Goal of the exercise:
Beginning with the line that has "Given: Click inside the Context text area", please write out each remaining line of the listing below, word for word.

------------------------------------------------

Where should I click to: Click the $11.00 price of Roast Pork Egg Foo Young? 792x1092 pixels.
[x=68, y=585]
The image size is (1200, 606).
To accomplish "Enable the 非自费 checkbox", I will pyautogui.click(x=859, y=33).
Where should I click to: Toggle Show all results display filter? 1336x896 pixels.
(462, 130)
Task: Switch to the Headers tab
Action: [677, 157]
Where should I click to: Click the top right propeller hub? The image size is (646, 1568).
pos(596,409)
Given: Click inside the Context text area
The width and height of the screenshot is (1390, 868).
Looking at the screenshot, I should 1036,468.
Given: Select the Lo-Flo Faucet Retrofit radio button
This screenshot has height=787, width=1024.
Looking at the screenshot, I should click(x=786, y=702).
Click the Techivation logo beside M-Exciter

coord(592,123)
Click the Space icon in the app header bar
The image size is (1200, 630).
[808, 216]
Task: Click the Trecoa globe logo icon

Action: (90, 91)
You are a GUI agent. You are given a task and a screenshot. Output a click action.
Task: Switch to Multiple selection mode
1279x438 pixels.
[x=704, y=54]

------------------------------------------------

Exercise solution:
Given: Click inside the Context text area
The width and height of the screenshot is (1390, 868).
Looking at the screenshot, I should 1036,468.
Given: Select the Lo-Flo Faucet Retrofit radio button
This screenshot has height=787, width=1024.
Looking at the screenshot, I should click(x=786, y=702).
Click the Techivation logo beside M-Exciter

coord(592,123)
Click the Space icon in the app header bar
The image size is (1200, 630).
[808, 216]
Task: Click the Trecoa globe logo icon

Action: (90, 91)
You are a GUI agent. You are given a task and a screenshot. Output a click action.
Task: Switch to Multiple selection mode
1279x438 pixels.
[x=704, y=54]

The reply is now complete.